▶ [Task to carry out]: For the material below, reproduce exactly each line from the one that has "1568x553 pixels. How" through the one that has "Task: Click the Open file toolbar icon", and no others; pictures stay out.

====== Task inputs

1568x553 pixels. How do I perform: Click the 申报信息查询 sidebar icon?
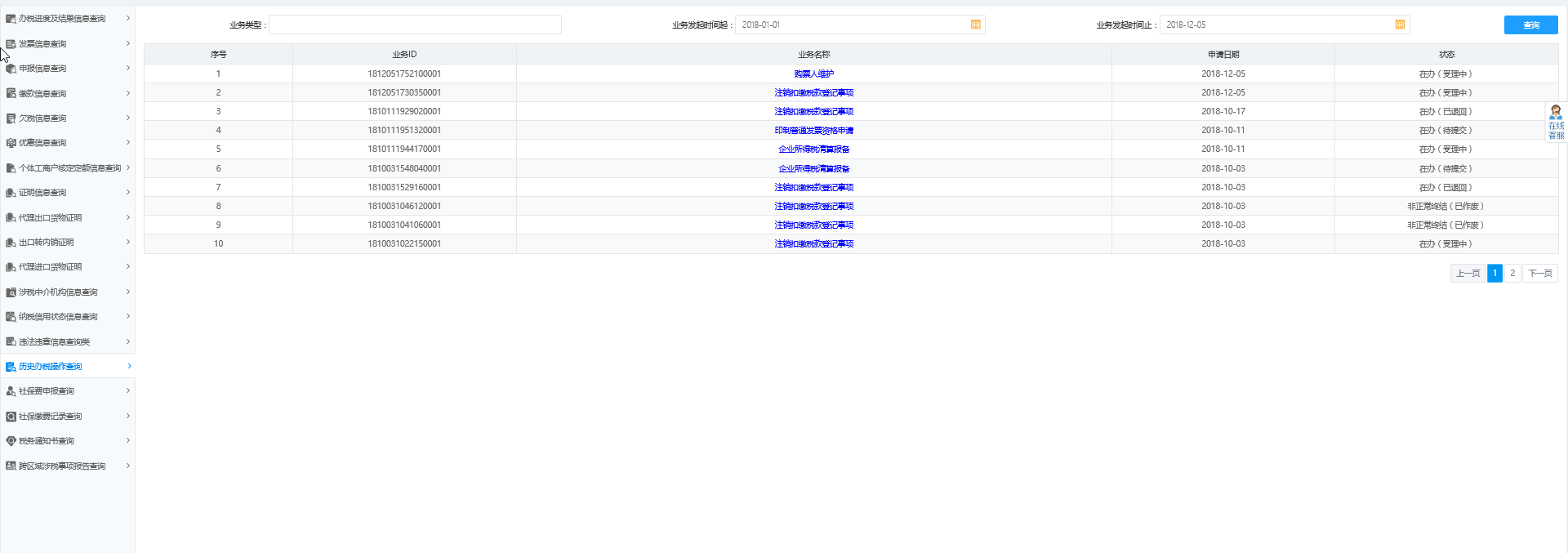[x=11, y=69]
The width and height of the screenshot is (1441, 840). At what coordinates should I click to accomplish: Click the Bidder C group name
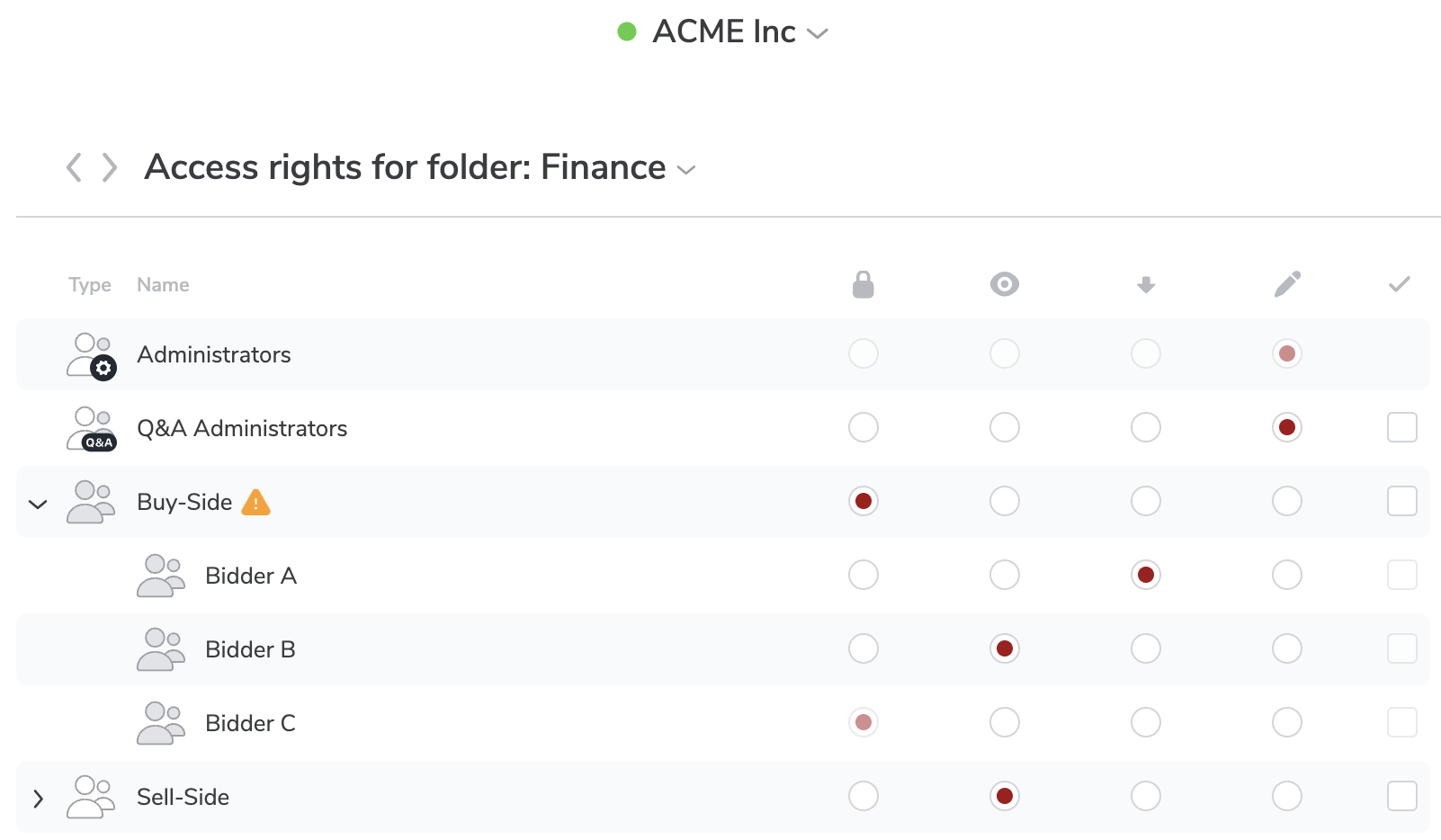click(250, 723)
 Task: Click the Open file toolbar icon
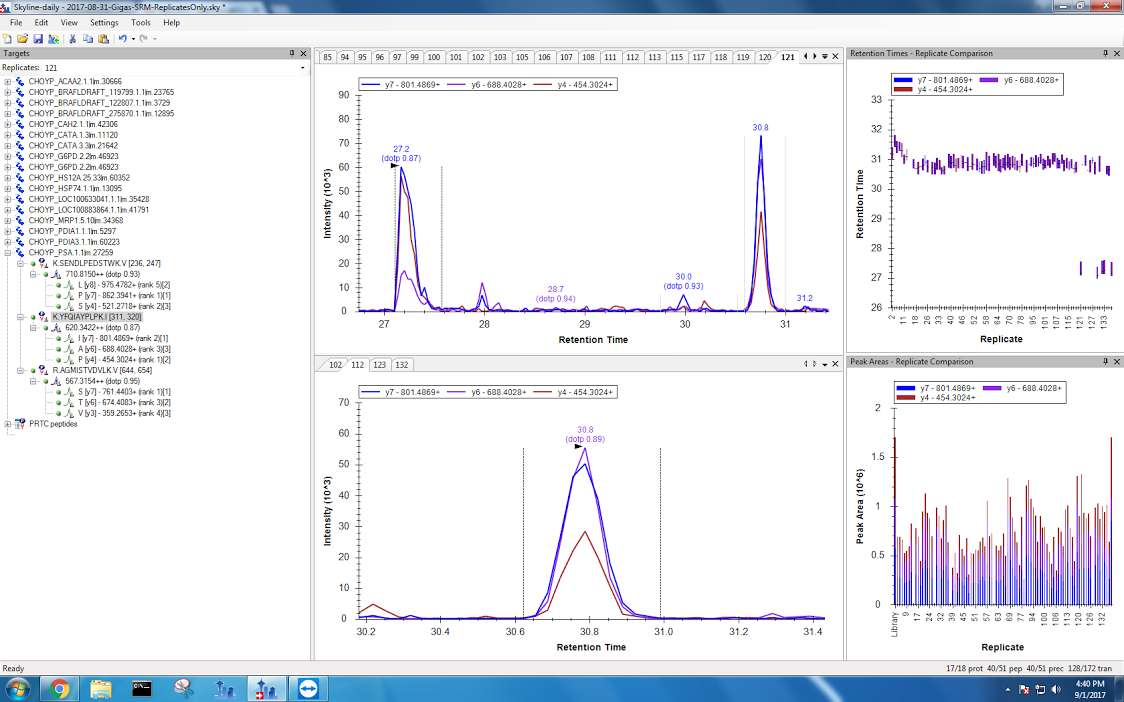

============
====== Task inputs

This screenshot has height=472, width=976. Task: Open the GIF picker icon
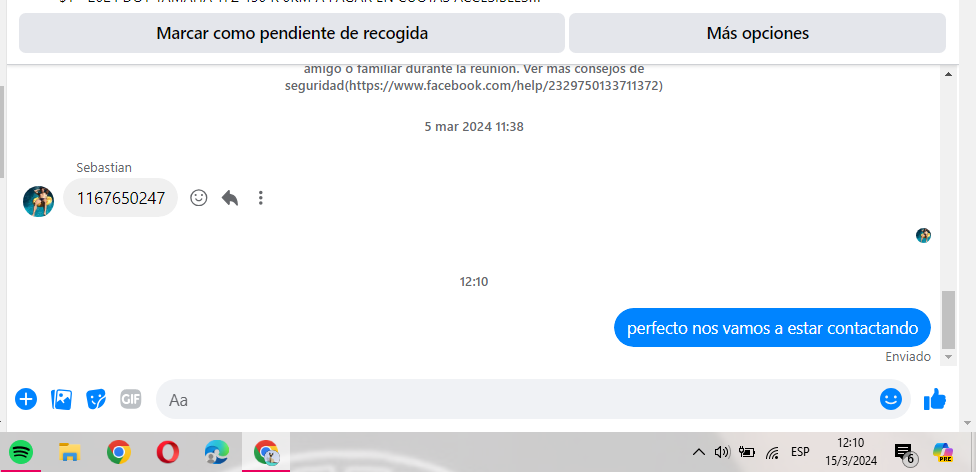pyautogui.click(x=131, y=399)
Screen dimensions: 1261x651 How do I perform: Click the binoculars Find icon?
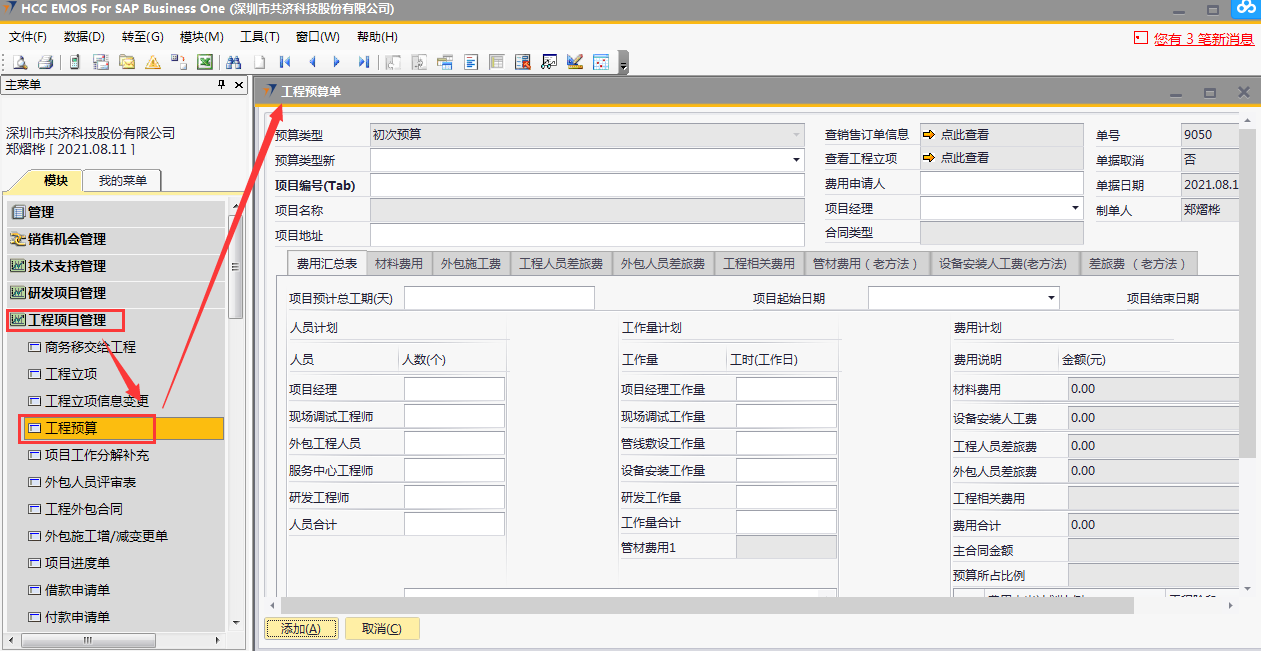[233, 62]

============
====== Task inputs

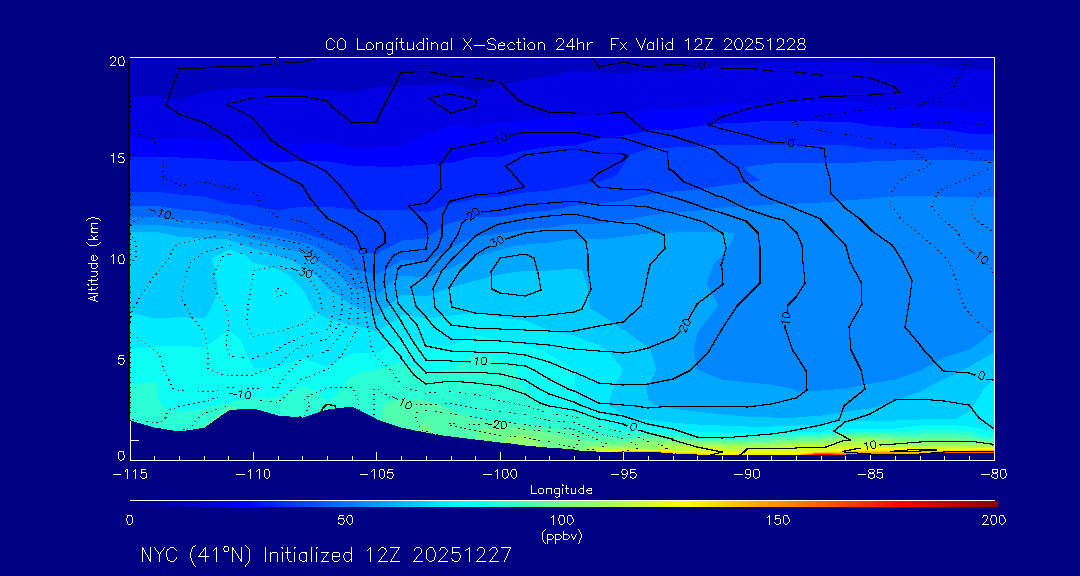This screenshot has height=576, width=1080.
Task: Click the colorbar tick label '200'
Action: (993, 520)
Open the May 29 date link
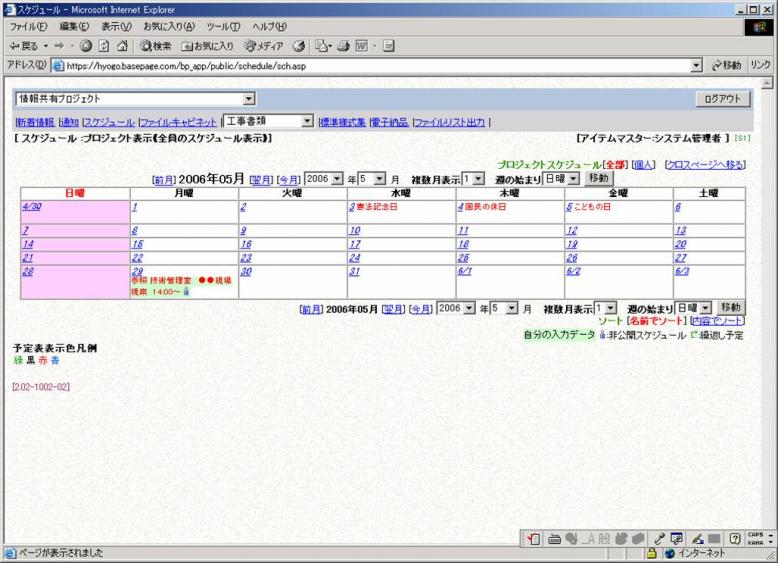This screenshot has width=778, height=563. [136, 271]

============

▶ [Reply to the task]:
1568x553 pixels. How do I perform: Click the 申报信息查询 sidebar icon?
[x=11, y=69]
The width and height of the screenshot is (1441, 840). At what coordinates should I click to accomplish: Click the Bidder C group name
click(250, 723)
 Task: Click the Open file toolbar icon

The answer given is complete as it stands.